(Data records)
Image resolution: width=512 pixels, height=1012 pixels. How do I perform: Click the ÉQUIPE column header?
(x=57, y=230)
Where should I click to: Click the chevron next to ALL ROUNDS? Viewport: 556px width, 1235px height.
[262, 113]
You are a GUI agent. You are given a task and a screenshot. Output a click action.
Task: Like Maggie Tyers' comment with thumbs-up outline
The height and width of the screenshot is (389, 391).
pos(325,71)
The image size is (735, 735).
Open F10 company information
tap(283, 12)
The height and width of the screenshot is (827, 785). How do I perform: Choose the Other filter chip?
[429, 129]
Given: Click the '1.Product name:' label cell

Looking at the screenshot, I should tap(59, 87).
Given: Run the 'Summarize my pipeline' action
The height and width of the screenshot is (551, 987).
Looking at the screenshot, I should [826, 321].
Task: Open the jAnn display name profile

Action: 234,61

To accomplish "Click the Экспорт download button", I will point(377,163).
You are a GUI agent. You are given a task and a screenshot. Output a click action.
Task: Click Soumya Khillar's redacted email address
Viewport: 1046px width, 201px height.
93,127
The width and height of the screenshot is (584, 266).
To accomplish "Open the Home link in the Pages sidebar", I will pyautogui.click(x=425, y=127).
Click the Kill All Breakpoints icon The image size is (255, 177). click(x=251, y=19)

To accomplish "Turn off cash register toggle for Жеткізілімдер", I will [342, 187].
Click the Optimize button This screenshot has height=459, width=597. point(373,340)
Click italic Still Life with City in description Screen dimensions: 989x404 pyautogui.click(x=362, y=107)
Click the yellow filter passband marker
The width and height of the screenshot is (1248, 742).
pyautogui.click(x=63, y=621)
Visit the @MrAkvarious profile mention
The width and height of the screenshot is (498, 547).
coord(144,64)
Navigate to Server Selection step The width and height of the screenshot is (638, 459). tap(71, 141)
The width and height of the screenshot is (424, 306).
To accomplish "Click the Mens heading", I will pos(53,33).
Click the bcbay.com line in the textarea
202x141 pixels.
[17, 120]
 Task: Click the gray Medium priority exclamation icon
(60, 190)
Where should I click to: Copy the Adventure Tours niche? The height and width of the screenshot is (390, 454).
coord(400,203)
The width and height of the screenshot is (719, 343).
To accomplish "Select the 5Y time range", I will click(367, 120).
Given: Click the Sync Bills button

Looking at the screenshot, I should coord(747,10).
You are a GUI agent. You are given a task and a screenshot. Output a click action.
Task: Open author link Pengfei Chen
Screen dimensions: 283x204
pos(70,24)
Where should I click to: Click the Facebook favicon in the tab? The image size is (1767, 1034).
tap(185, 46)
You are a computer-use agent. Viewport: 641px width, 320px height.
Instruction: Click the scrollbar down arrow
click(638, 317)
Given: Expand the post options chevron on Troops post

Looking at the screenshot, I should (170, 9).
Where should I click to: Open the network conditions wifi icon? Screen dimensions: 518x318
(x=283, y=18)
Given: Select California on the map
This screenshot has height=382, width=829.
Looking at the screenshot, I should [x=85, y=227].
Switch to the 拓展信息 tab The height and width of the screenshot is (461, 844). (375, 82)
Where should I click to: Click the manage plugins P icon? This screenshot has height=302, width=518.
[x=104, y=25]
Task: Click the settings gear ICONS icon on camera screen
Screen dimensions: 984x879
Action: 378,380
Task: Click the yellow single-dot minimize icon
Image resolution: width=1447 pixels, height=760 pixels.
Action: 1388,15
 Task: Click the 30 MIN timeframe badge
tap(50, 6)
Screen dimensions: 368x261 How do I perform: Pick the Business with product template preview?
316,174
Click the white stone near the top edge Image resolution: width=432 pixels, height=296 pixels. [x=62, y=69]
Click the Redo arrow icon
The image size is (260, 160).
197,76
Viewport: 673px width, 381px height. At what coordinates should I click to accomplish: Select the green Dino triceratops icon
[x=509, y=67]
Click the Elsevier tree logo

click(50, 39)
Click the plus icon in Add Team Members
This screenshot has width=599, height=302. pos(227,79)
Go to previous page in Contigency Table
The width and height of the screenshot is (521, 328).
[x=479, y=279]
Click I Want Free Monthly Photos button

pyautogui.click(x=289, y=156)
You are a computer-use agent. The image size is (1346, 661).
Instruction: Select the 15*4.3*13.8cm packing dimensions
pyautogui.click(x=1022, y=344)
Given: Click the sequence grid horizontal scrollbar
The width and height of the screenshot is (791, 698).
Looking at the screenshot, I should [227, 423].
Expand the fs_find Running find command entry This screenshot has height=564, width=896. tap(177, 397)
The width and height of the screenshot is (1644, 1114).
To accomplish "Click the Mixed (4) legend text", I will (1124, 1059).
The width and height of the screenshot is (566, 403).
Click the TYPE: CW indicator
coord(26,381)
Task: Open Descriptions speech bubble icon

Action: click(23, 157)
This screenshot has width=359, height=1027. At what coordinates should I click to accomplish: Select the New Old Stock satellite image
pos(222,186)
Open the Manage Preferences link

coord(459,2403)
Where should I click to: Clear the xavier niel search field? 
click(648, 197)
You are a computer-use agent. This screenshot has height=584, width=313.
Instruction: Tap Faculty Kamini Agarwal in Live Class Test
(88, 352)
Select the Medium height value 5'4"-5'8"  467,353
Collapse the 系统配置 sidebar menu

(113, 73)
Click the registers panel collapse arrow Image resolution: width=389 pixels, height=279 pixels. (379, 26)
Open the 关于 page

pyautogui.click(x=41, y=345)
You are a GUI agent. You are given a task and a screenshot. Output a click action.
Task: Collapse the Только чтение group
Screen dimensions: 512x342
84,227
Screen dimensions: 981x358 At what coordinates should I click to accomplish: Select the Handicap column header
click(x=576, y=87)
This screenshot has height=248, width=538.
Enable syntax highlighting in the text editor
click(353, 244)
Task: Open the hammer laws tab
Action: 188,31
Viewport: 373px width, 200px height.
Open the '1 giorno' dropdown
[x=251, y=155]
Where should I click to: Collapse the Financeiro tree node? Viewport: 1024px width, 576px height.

EXERCISE »
Retype all of the data exactly, so that nothing differs from what is given.

TASK RESPONSE »
Image resolution: width=512 pixels, height=1012 pixels. How do I perform: Click the ÉQUIPE column header?
(x=57, y=230)
Where should I click to: Click the chevron next to ALL ROUNDS? Viewport: 556px width, 1235px height.
[262, 113]
You are a GUI agent. You are given a task and a screenshot. Output a click action.
Task: Like Maggie Tyers' comment with thumbs-up outline
The height and width of the screenshot is (389, 391).
pos(325,71)
The image size is (735, 735).
Open F10 company information
tap(283, 12)
The height and width of the screenshot is (827, 785). How do I perform: Choose the Other filter chip?
[429, 129]
Given: Click the '1.Product name:' label cell

Looking at the screenshot, I should tap(59, 87).
Given: Run the 'Summarize my pipeline' action
The height and width of the screenshot is (551, 987).
Looking at the screenshot, I should [826, 321].
Task: Open the jAnn display name profile

Action: 234,61

To accomplish "Click the Экспорт download button", I will point(377,163).
You are a GUI agent. You are given a task and a screenshot. Output a click action.
Task: Click Soumya Khillar's redacted email address
Viewport: 1046px width, 201px height.
93,127
The width and height of the screenshot is (584, 266).
To accomplish "Open the Home link in the Pages sidebar", I will pyautogui.click(x=425, y=127).
Click the Kill All Breakpoints icon The image size is (255, 177). click(x=251, y=19)

To accomplish "Turn off cash register toggle for Жеткізілімдер", I will [342, 187].
Click the Optimize button This screenshot has height=459, width=597. point(373,340)
Click italic Still Life with City in description Screen dimensions: 989x404 pyautogui.click(x=362, y=107)
Click the yellow filter passband marker
The width and height of the screenshot is (1248, 742).
pyautogui.click(x=63, y=621)
Visit the @MrAkvarious profile mention
The width and height of the screenshot is (498, 547).
coord(144,64)
Navigate to Server Selection step The width and height of the screenshot is (638, 459). tap(71, 141)
The width and height of the screenshot is (424, 306).
To accomplish "Click the Mens heading", I will pos(53,33).
Click the bcbay.com line in the textarea
202x141 pixels.
[17, 120]
 Task: Click the gray Medium priority exclamation icon
(60, 190)
Where should I click to: Copy the Adventure Tours niche? The height and width of the screenshot is (390, 454).
coord(400,203)
The width and height of the screenshot is (719, 343).
To accomplish "Select the 5Y time range", I will click(367, 120).
Given: Click the Sync Bills button

Looking at the screenshot, I should coord(747,10).
You are a GUI agent. You are given a task and a screenshot. Output a click action.
Task: Open author link Pengfei Chen
Screen dimensions: 283x204
pos(70,24)
Where should I click to: Click the Facebook favicon in the tab? The image size is (1767, 1034).
tap(185, 46)
You are a computer-use agent. Viewport: 641px width, 320px height.
Instruction: Click the scrollbar down arrow
click(638, 317)
Given: Expand the post options chevron on Troops post

Looking at the screenshot, I should (170, 9).
Where should I click to: Open the network conditions wifi icon? Screen dimensions: 518x318
(x=283, y=18)
Given: Select California on the map
This screenshot has height=382, width=829.
Looking at the screenshot, I should [x=85, y=227].
Switch to the 拓展信息 tab The height and width of the screenshot is (461, 844). (375, 82)
Where should I click to: Click the manage plugins P icon? This screenshot has height=302, width=518.
[x=104, y=25]
Task: Click the settings gear ICONS icon on camera screen
Screen dimensions: 984x879
Action: 378,380
Task: Click the yellow single-dot minimize icon
Image resolution: width=1447 pixels, height=760 pixels.
Action: 1388,15
 Task: Click the 30 MIN timeframe badge
tap(50, 6)
Screen dimensions: 368x261 How do I perform: Pick the Business with product template preview?
316,174
Click the white stone near the top edge Image resolution: width=432 pixels, height=296 pixels. [x=62, y=69]
Click the Redo arrow icon
The image size is (260, 160).
197,76
Viewport: 673px width, 381px height. At what coordinates should I click to accomplish: Select the green Dino triceratops icon
[x=509, y=67]
Click the Elsevier tree logo

click(50, 39)
Click the plus icon in Add Team Members
This screenshot has width=599, height=302. pos(227,79)
Go to previous page in Contigency Table
The width and height of the screenshot is (521, 328).
[x=479, y=279]
Click I Want Free Monthly Photos button

pyautogui.click(x=289, y=156)
You are a computer-use agent. The image size is (1346, 661).
Instruction: Select the 15*4.3*13.8cm packing dimensions
pyautogui.click(x=1022, y=344)
Given: Click the sequence grid horizontal scrollbar
The width and height of the screenshot is (791, 698).
Looking at the screenshot, I should [227, 423].
Expand the fs_find Running find command entry This screenshot has height=564, width=896. tap(177, 397)
The width and height of the screenshot is (1644, 1114).
To accomplish "Click the Mixed (4) legend text", I will (1124, 1059).
The width and height of the screenshot is (566, 403).
Click the TYPE: CW indicator
coord(26,381)
Task: Open Descriptions speech bubble icon

Action: click(23, 157)
This screenshot has width=359, height=1027. At what coordinates should I click to accomplish: Select the New Old Stock satellite image
pos(222,186)
Open the Manage Preferences link

coord(459,2403)
Where should I click to: Clear the xavier niel search field? 
click(648, 197)
You are a computer-use agent. This screenshot has height=584, width=313.
Instruction: Tap Faculty Kamini Agarwal in Live Class Test
(88, 352)
Select the Medium height value 5'4"-5'8"  467,353
Collapse the 系统配置 sidebar menu

(113, 73)
Click the registers panel collapse arrow Image resolution: width=389 pixels, height=279 pixels. (379, 26)
Open the 关于 page

pyautogui.click(x=41, y=345)
You are a GUI agent. You are given a task and a screenshot. Output a click action.
Task: Collapse the Только чтение group
Screen dimensions: 512x342
84,227
Screen dimensions: 981x358 At what coordinates should I click to accomplish: Select the Handicap column header
click(x=576, y=87)
This screenshot has height=248, width=538.
Enable syntax highlighting in the text editor
click(353, 244)
Task: Open the hammer laws tab
Action: 188,31
Viewport: 373px width, 200px height.
Open the '1 giorno' dropdown
[x=251, y=155]
Where should I click to: Collapse the Financeiro tree node? Viewport: 1024px width, 576px height.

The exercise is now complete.